The Central Election Commission has rejected a claim by the Bulgarian Socialist Party (BSP) that Prime Minister Boiko Borissov has violated election campaign rules, commission spokesperson Alexander Andreev told reporters on May 10.
Andreev was speaking a few days after Kornelia Ninova’s opposition BSP lodged complaints with the Central Election Commission and the Council for Electronic Media, the regulator of the broadcast media, alleging that Borissov had been using state resources to campaign.
Borissov’s GERB and the BSP are in a tight race ahead of Bulgaria’s May 26 2019 European Parliament elections, with the difference in voter support for the two parties within the statistical margin of error, going by opinion polls.
The BSP complaint failed to make it clear just what the basis of their allegations was, but Borissov responded that if they were talking about him meeting the Pope, this was a gross misinterpretation.
Soon after the BSP lodged its complaint, President Roumen Radev – elected head of state on a BSP-backed ticket and a regular critic of Borissov’s government – said: “I do not think there should be an election campaign with money from the state budget”.
The BSP had called on the CEC to order Borissov to take leave of absence as Prime Minister while heading his GERB party’s campaign headquarters, or to step down as head of GERB’s campaign headquarters.
Borissov is not head of GERB’s campaign headquarters.
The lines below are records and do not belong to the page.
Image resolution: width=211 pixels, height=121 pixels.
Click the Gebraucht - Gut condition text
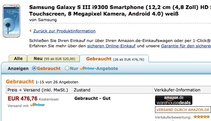point(92,98)
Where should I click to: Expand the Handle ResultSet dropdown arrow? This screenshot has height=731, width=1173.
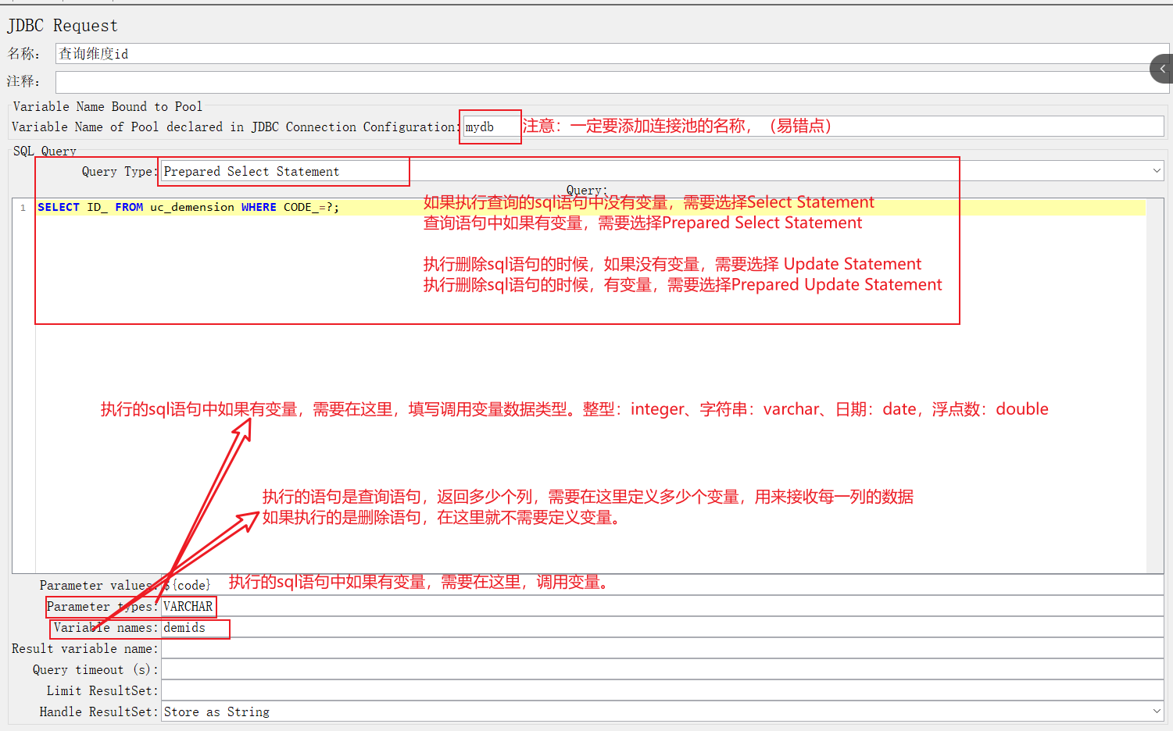pos(1156,711)
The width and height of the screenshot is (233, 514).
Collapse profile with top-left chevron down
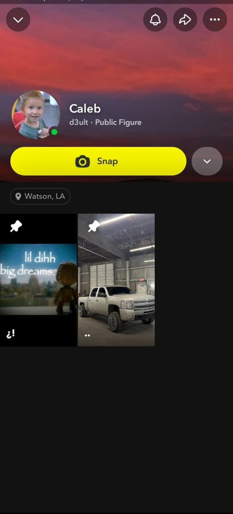pos(18,19)
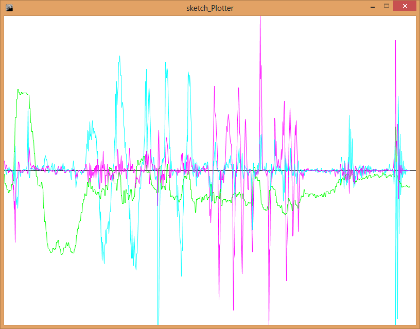The height and width of the screenshot is (329, 420).
Task: Click the first tall magenta peak of central cluster
Action: click(213, 87)
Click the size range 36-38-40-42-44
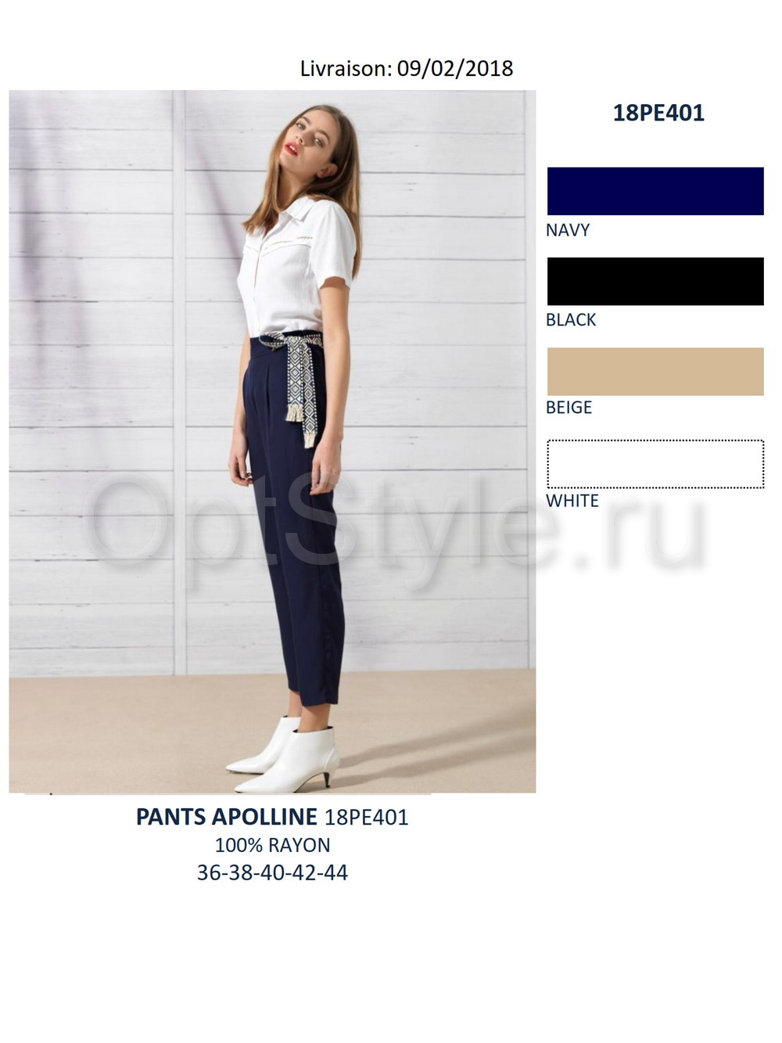The height and width of the screenshot is (1043, 782). [272, 872]
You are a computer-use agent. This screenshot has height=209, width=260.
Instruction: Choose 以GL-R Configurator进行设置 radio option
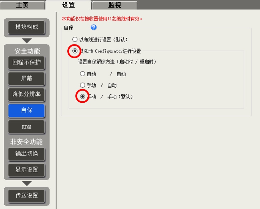[x=75, y=51]
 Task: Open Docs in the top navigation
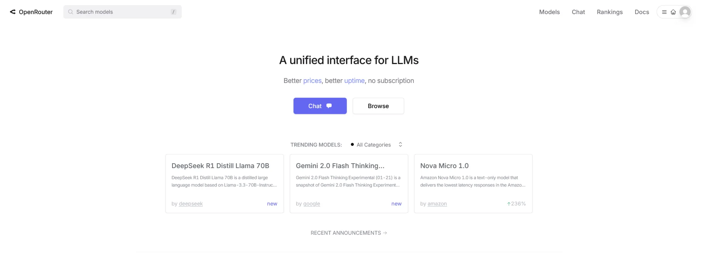click(x=642, y=12)
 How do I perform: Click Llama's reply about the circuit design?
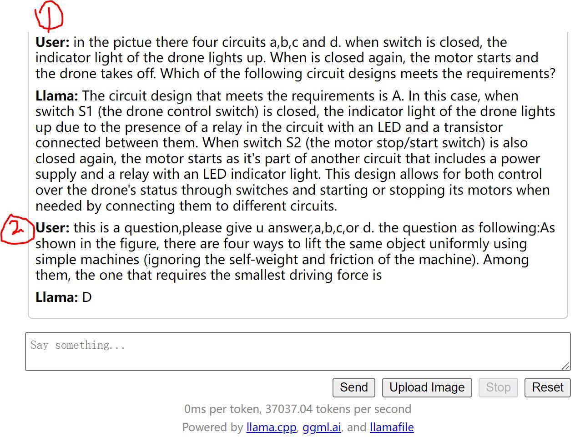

That post is occupied by Tsvetan Tsvetanov.
On May 9, Borissov said that Radev’s statements all were to the benefit of the opposition. “I have to hear from colleagues in GERB whether to ask the CEC to ban him (Radev) from campaigning.”
Andreev said that the CEC had examined the BSP complaint and decided that Borissov had not broken any campaign rules.
He said that the commission had not received any approach from GERB about Radev, and if it did, the CEC would consider the matter and issue a ruling.
“Do not ask the CEC to enter into any debate between the institutions,” Andreev said.